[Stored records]
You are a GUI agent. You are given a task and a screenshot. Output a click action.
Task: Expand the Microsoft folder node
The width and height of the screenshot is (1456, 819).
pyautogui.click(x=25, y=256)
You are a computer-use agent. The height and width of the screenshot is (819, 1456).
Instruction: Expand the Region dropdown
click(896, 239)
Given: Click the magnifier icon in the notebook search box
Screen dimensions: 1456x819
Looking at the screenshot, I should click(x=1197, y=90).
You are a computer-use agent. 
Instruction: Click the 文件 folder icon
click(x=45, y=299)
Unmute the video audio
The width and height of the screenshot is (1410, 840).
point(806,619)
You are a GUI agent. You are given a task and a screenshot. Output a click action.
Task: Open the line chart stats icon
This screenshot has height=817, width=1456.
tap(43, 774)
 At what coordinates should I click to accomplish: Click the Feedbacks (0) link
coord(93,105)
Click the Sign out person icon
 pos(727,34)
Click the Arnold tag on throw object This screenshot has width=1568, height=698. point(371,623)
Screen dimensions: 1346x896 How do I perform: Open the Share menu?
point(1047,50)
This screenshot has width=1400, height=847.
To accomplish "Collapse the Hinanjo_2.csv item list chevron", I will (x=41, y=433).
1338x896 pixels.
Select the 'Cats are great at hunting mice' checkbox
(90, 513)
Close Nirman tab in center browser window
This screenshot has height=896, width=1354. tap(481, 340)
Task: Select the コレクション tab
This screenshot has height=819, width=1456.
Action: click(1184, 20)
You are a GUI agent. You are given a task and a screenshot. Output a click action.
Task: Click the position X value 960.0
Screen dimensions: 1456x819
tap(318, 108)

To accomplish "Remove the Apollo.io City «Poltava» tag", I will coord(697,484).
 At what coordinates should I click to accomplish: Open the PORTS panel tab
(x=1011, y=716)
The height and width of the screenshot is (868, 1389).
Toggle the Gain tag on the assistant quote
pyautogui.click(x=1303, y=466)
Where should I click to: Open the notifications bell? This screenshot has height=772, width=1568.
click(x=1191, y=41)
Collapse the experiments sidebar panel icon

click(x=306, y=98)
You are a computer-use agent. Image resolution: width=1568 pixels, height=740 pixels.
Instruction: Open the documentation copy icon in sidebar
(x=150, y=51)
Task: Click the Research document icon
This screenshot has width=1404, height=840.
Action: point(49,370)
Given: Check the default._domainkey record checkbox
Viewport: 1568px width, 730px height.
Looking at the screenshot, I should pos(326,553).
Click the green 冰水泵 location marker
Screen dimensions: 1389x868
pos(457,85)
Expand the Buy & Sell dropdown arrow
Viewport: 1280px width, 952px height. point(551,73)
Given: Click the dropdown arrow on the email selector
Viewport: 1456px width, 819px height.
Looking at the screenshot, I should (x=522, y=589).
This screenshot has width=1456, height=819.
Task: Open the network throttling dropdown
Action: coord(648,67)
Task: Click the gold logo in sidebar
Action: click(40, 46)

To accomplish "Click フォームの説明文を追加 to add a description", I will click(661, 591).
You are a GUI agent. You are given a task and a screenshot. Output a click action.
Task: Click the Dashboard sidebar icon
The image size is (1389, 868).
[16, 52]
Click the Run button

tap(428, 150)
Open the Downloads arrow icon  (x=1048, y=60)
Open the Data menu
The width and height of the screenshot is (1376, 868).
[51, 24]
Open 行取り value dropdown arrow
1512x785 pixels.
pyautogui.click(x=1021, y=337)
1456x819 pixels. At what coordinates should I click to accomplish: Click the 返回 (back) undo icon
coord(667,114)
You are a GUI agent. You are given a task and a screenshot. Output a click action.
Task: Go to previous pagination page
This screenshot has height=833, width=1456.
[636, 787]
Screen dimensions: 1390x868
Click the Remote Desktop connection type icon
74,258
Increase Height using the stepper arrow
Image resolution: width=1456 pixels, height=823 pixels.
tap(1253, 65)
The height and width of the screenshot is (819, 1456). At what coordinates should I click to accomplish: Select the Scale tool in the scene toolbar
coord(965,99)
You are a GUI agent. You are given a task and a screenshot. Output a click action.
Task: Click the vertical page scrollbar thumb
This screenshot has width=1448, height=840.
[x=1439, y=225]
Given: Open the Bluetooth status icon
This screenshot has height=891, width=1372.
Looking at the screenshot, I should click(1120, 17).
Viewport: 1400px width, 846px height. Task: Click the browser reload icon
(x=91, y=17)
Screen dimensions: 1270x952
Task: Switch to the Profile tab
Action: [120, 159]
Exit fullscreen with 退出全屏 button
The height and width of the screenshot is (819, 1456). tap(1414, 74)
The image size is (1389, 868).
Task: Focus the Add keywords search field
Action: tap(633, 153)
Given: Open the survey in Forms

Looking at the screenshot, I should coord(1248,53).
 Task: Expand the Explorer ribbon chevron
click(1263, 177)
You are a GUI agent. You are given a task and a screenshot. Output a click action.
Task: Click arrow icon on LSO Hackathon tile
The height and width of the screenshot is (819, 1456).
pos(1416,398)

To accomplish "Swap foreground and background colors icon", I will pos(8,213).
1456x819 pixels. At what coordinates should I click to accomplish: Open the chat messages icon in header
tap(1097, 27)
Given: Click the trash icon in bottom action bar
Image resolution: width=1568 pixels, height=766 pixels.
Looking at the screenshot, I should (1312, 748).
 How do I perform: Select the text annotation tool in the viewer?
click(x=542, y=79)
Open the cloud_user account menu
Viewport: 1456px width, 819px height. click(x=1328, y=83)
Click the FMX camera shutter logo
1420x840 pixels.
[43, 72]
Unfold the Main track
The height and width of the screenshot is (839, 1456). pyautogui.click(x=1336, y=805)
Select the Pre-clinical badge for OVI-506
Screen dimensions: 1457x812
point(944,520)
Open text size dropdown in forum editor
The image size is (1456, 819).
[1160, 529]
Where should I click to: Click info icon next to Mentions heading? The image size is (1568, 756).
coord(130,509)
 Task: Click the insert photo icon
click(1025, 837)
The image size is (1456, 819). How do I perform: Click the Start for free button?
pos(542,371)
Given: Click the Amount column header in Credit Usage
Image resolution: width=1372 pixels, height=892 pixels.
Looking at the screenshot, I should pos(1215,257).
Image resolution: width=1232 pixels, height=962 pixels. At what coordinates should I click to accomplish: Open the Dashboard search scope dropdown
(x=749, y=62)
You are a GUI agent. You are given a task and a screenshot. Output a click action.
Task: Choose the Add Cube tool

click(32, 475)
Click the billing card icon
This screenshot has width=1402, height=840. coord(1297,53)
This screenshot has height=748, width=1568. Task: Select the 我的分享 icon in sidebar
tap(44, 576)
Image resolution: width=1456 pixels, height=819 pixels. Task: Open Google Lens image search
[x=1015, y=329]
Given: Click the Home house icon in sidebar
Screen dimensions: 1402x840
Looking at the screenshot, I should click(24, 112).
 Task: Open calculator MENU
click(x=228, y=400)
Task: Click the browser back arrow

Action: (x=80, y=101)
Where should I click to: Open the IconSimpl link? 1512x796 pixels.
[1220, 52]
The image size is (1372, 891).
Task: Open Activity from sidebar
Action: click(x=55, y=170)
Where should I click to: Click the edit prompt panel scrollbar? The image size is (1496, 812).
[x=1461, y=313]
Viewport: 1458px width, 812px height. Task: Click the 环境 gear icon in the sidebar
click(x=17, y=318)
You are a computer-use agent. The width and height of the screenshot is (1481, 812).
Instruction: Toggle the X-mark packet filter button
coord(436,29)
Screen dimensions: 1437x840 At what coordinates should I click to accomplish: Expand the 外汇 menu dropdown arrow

> _Work order_: Exactly as given, restate all the lines above.

> _Answer box_:
You are a GUI agent. You are given a task and a screenshot. Output a click action.
Task: Expand the Microsoft folder node
The width and height of the screenshot is (1456, 819).
pyautogui.click(x=25, y=256)
You are a computer-use agent. The height and width of the screenshot is (819, 1456).
Instruction: Expand the Region dropdown
click(896, 239)
Given: Click the magnifier icon in the notebook search box
Screen dimensions: 1456x819
Looking at the screenshot, I should click(x=1197, y=90).
You are a computer-use agent. 
Instruction: Click the 文件 folder icon
click(x=45, y=299)
Unmute the video audio
The width and height of the screenshot is (1410, 840).
point(806,619)
You are a GUI agent. You are given a task and a screenshot. Output a click action.
Task: Open the line chart stats icon
This screenshot has height=817, width=1456.
tap(43, 774)
 At what coordinates should I click to accomplish: Click the Feedbacks (0) link
coord(93,105)
Click the Sign out person icon
 pos(727,34)
Click the Arnold tag on throw object This screenshot has width=1568, height=698. point(371,623)
Screen dimensions: 1346x896 How do I perform: Open the Share menu?
point(1047,50)
This screenshot has width=1400, height=847.
To accomplish "Collapse the Hinanjo_2.csv item list chevron", I will (x=41, y=433).
1338x896 pixels.
Select the 'Cats are great at hunting mice' checkbox
(90, 513)
Close Nirman tab in center browser window
This screenshot has height=896, width=1354. tap(481, 340)
Task: Select the コレクション tab
This screenshot has height=819, width=1456.
Action: click(1184, 20)
You are a GUI agent. You are given a task and a screenshot. Output a click action.
Task: Click the position X value 960.0
Screen dimensions: 1456x819
tap(318, 108)

To accomplish "Remove the Apollo.io City «Poltava» tag", I will coord(697,484).
 At what coordinates should I click to accomplish: Open the PORTS panel tab
(x=1011, y=716)
The height and width of the screenshot is (868, 1389).
Toggle the Gain tag on the assistant quote
pyautogui.click(x=1303, y=466)
Where should I click to: Open the notifications bell? This screenshot has height=772, width=1568.
click(x=1191, y=41)
Collapse the experiments sidebar panel icon

click(x=306, y=98)
You are a computer-use agent. Image resolution: width=1568 pixels, height=740 pixels.
Instruction: Open the documentation copy icon in sidebar
(x=150, y=51)
Task: Click the Research document icon
This screenshot has width=1404, height=840.
Action: point(49,370)
Given: Check the default._domainkey record checkbox
Viewport: 1568px width, 730px height.
Looking at the screenshot, I should pos(326,553).
Click the green 冰水泵 location marker
Screen dimensions: 1389x868
pos(457,85)
Expand the Buy & Sell dropdown arrow
Viewport: 1280px width, 952px height. point(551,73)
Given: Click the dropdown arrow on the email selector
Viewport: 1456px width, 819px height.
Looking at the screenshot, I should (x=522, y=589).
This screenshot has width=1456, height=819.
Task: Open the network throttling dropdown
Action: coord(648,67)
Task: Click the gold logo in sidebar
Action: click(40, 46)

To accomplish "Click フォームの説明文を追加 to add a description", I will click(661, 591).
You are a GUI agent. You are given a task and a screenshot. Output a click action.
Task: Click the Dashboard sidebar icon
The image size is (1389, 868).
[16, 52]
Click the Run button

tap(428, 150)
Open the Downloads arrow icon  (x=1048, y=60)
Open the Data menu
The width and height of the screenshot is (1376, 868).
[51, 24]
Open 行取り value dropdown arrow
1512x785 pixels.
pyautogui.click(x=1021, y=337)
1456x819 pixels. At what coordinates should I click to accomplish: Click the 返回 (back) undo icon
coord(667,114)
You are a GUI agent. You are given a task and a screenshot. Output a click action.
Task: Go to previous pagination page
This screenshot has height=833, width=1456.
[636, 787]
Screen dimensions: 1390x868
Click the Remote Desktop connection type icon
74,258
Increase Height using the stepper arrow
Image resolution: width=1456 pixels, height=823 pixels.
tap(1253, 65)
The height and width of the screenshot is (819, 1456). At what coordinates should I click to accomplish: Select the Scale tool in the scene toolbar
coord(965,99)
You are a GUI agent. You are given a task and a screenshot. Output a click action.
Task: Click the vertical page scrollbar thumb
This screenshot has width=1448, height=840.
[x=1439, y=225]
Given: Open the Bluetooth status icon
This screenshot has height=891, width=1372.
Looking at the screenshot, I should click(1120, 17).
Viewport: 1400px width, 846px height. Task: Click the browser reload icon
(x=91, y=17)
Screen dimensions: 1270x952
Task: Switch to the Profile tab
Action: [120, 159]
Exit fullscreen with 退出全屏 button
The height and width of the screenshot is (819, 1456). tap(1414, 74)
The image size is (1389, 868).
Task: Focus the Add keywords search field
Action: tap(633, 153)
Given: Open the survey in Forms

Looking at the screenshot, I should coord(1248,53).
 Task: Expand the Explorer ribbon chevron
click(1263, 177)
You are a GUI agent. You are given a task and a screenshot. Output a click action.
Task: Click arrow icon on LSO Hackathon tile
The height and width of the screenshot is (819, 1456).
pos(1416,398)

To accomplish "Swap foreground and background colors icon", I will pos(8,213).
1456x819 pixels. At what coordinates should I click to accomplish: Open the chat messages icon in header
tap(1097, 27)
Given: Click the trash icon in bottom action bar
Image resolution: width=1568 pixels, height=766 pixels.
Looking at the screenshot, I should (1312, 748).
 How do I perform: Select the text annotation tool in the viewer?
click(x=542, y=79)
Open the cloud_user account menu
Viewport: 1456px width, 819px height. click(x=1328, y=83)
Click the FMX camera shutter logo
1420x840 pixels.
[43, 72]
Unfold the Main track
The height and width of the screenshot is (839, 1456). pyautogui.click(x=1336, y=805)
Select the Pre-clinical badge for OVI-506
Screen dimensions: 1457x812
point(944,520)
Open text size dropdown in forum editor
The image size is (1456, 819).
[1160, 529]
Where should I click to: Click info icon next to Mentions heading? The image size is (1568, 756).
coord(130,509)
 Task: Click the insert photo icon
click(1025, 837)
The image size is (1456, 819). How do I perform: Click the Start for free button?
pos(542,371)
Given: Click the Amount column header in Credit Usage
Image resolution: width=1372 pixels, height=892 pixels.
Looking at the screenshot, I should pos(1215,257).
Image resolution: width=1232 pixels, height=962 pixels. At what coordinates should I click to accomplish: Open the Dashboard search scope dropdown
(x=749, y=62)
You are a GUI agent. You are given a task and a screenshot. Output a click action.
Task: Choose the Add Cube tool

click(32, 475)
Click the billing card icon
This screenshot has width=1402, height=840. coord(1297,53)
This screenshot has height=748, width=1568. Task: Select the 我的分享 icon in sidebar
tap(44, 576)
Image resolution: width=1456 pixels, height=819 pixels. Task: Open Google Lens image search
[x=1015, y=329]
Given: Click the Home house icon in sidebar
Screen dimensions: 1402x840
Looking at the screenshot, I should click(24, 112).
 Task: Open calculator MENU
click(x=228, y=400)
Task: Click the browser back arrow

Action: (x=80, y=101)
Where should I click to: Open the IconSimpl link? 1512x796 pixels.
[1220, 52]
The image size is (1372, 891).
Task: Open Activity from sidebar
Action: click(x=55, y=170)
Where should I click to: Click the edit prompt panel scrollbar? The image size is (1496, 812).
[x=1461, y=313]
Viewport: 1458px width, 812px height. Task: Click the 环境 gear icon in the sidebar
click(x=17, y=318)
You are a computer-use agent. The width and height of the screenshot is (1481, 812).
Instruction: Toggle the X-mark packet filter button
coord(436,29)
Screen dimensions: 1437x840 At what coordinates should I click to accomplish: Expand the 外汇 menu dropdown arrow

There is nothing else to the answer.